The DMRF also serves as an administrative center for the DC. In this role, the DMRF takes on administrative tasks that support the work of the DC. We contract with all of the sites and pay the recruitment fees, the Pilot and Career Development Awards, and others. The DMRF does this at no cost to the DC so the NIH (National Institutes of Health) dollars can be put toward the important research projects the DC is doing. It has been a big job but one that we are pleased to be able to do.
The DMRF executive director sits on the Executive Committee of the DC and our chief scientific advisor is involved in committees reviewing Pilot Project applications. Our scientific director is also co-director of the DC. Additionally, our executive director has been involved with the RDCRN Coalition of Patient Advocacy Groups (CPAG) since it was approved, and she served as co-chair of the CPAG at one point.
Patient advocacy organizations are very involved in the DC, and we are grateful to have a strong working relationship with the investigators.
How do you support research?
The DMRF feels strongly about research, as it is key to achieving our mission. We issue two to three, sometimes more, requests for applications a year and fund the best research globally. As a small organization, we have to be strategic with our research dollars. We want investigators to be able to use our funds to get preliminary data that can then be used to secure more robust funding with the NIH or other funding sources.
We also want to support young investigators entering the field and offer a research fellowship program. Many of the world’s dystonia experts trace their dystonia research roots to a fellowship grant they received from the DMRF when they were just starting out. The DMRF also has a clinical fellowship program to help ensure excellent training for physicians so dystonia can be diagnosed faster, and people can get treated sooner.
The DMRF has also partnered with the DC to co-fund Career Development Awards, helping to stretch the DC’s funding as far as we can. We have committed more than $37 million in research since our inception and are proud of the discoveries that have resulted from our awards.
In addition to grant awards, the DMRF organizes and hosts scientific meetings to bring together experts to discuss the state of certain aspects of dystonia research and make recommendations on new paths for exploration. These meetings have been so important not only to identifying potential new areas of research, but also to fostering collaboration in the field.
What are your goals for the future?
Ultimately our goal is to achieve our mission and close our doors forever because no person or family is ever again burdened with dystonia. However, we have a lot of work to do before that can happen.
We work very hard to make sure that promising research can happen. We work hard to create opportunities for funding, whether through the DMRF research program, a collaboration with another dystonia group, or with federal funding. This means we have to be the squeaky wheel from time to time and it is a role we gladly take on.

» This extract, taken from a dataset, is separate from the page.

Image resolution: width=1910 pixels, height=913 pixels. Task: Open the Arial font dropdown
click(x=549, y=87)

I would like to express my personal gratitude to all of the investigators working so hard to improve the lives of people, like my son, affected by dystonia. Their work gives us hope.

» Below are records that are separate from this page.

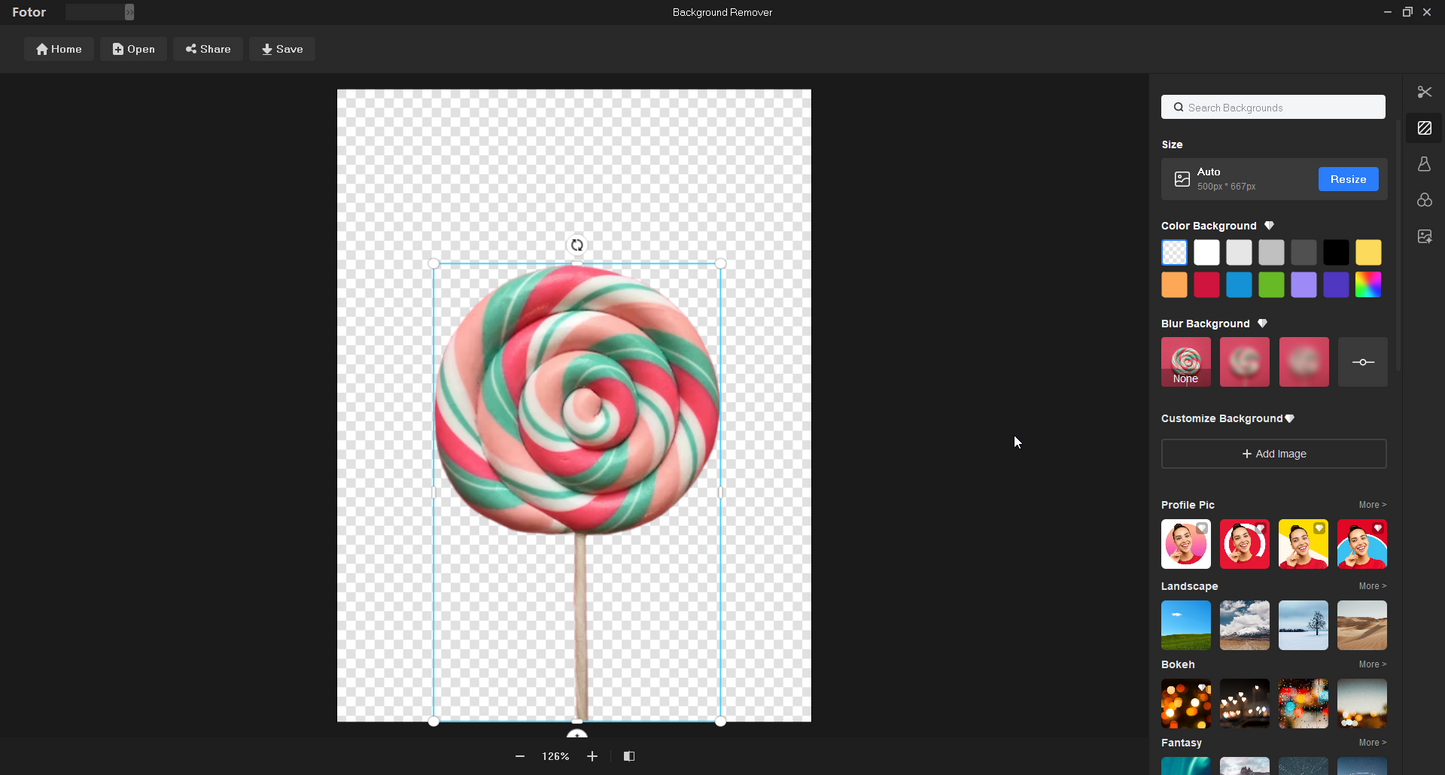Open the three-circles filter tool
This screenshot has height=775, width=1445.
coord(1424,200)
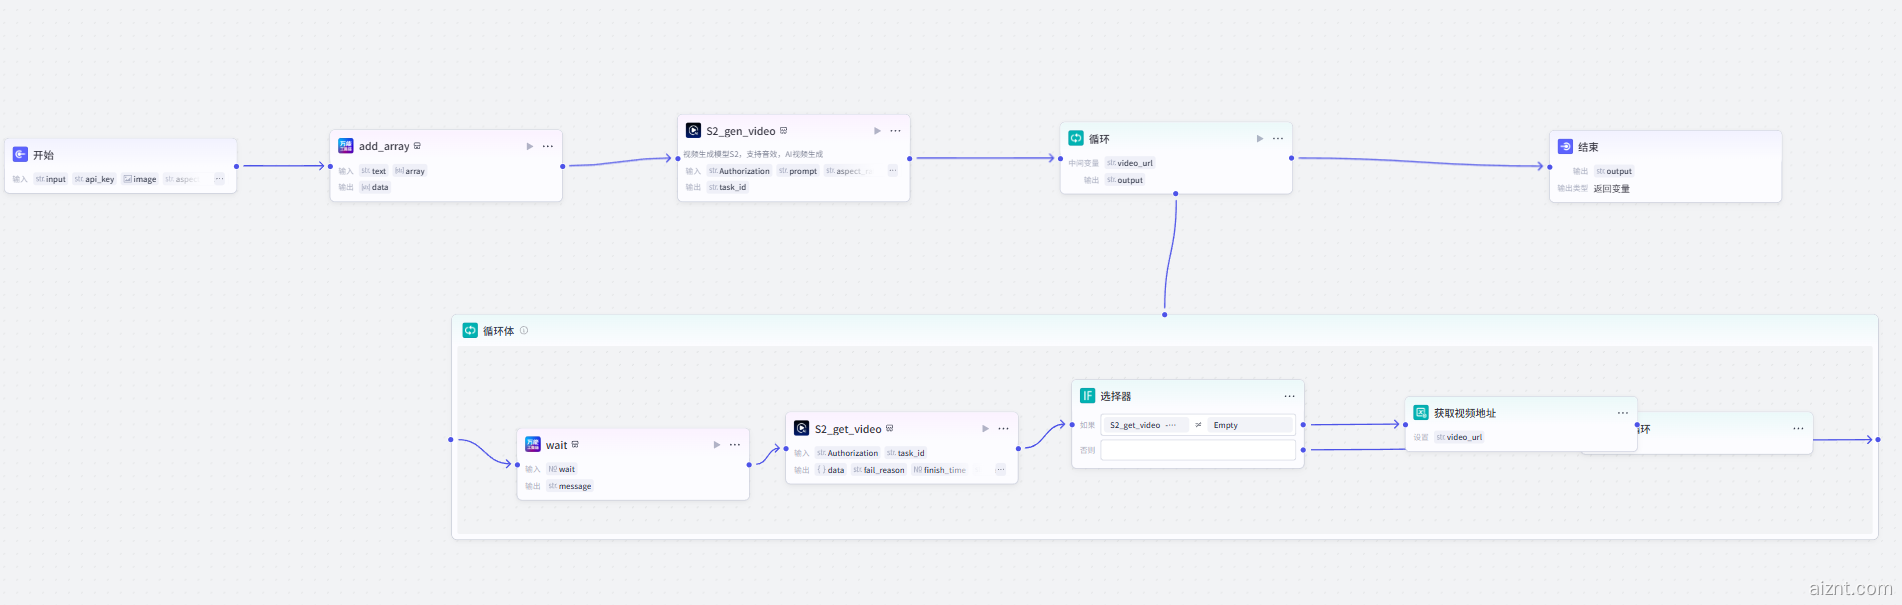Click the 循环 loop node icon
Screen dimensions: 1902x605
[1076, 138]
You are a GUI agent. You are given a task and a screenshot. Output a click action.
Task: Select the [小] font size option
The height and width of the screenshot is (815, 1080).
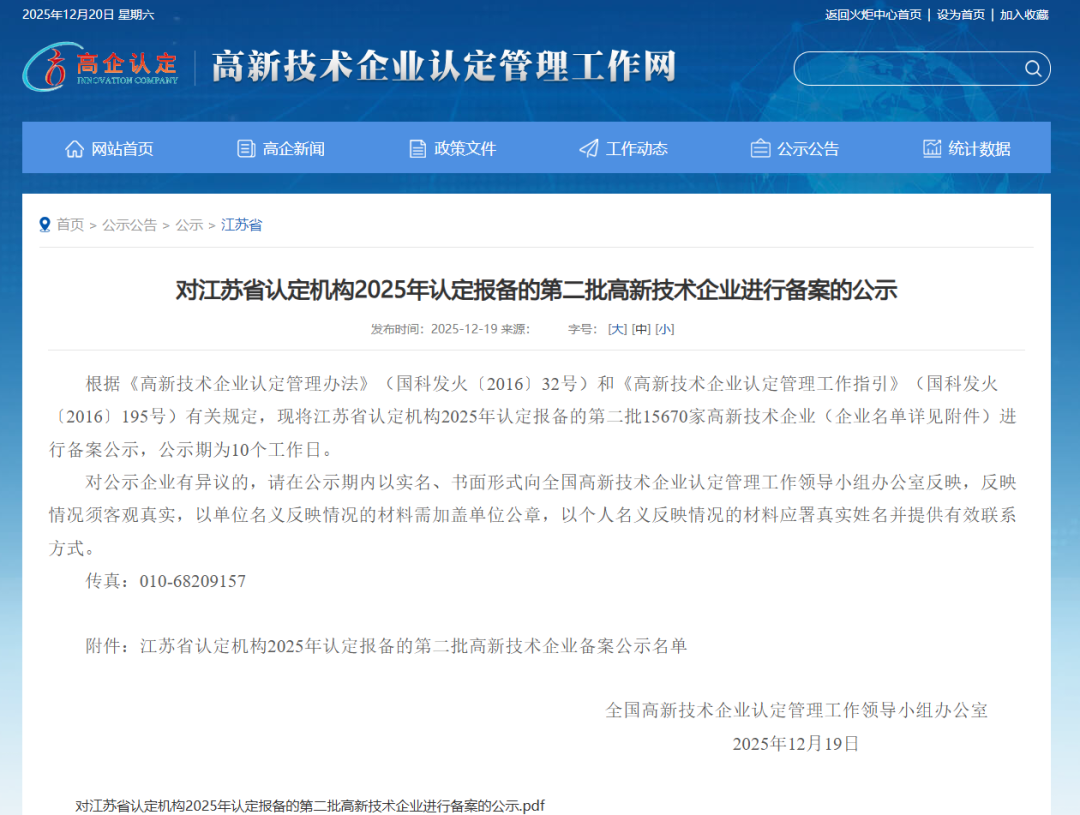pos(665,328)
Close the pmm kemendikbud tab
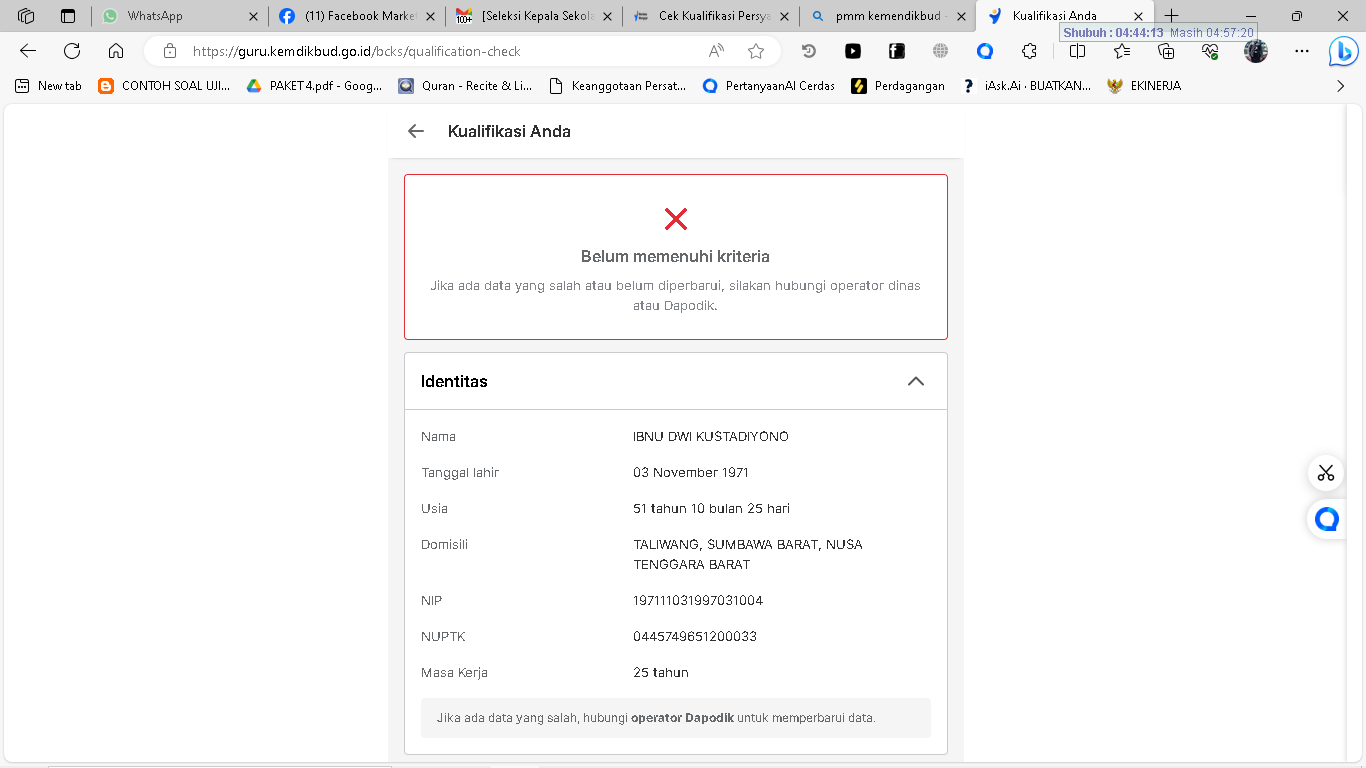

I want people who are battling their bodies because of dystonia to know that the DMRF is here for them, working every day to get us across that finish line.
The Dystonia Coalition (DC) is part of the Rare Diseases Clinical Research Network (RDCRN), which is funded by the National Institutes of Health (NIH) and led by the National Center for Advancing Translational Sciences (NCATS) through its Division of Rare Diseases Research Innovation (DRDRI). DC is funded under grant number U54NS116025 as a collaboration between NCATS and the National Institute of Neurological Disorders and Stroke (NINDS).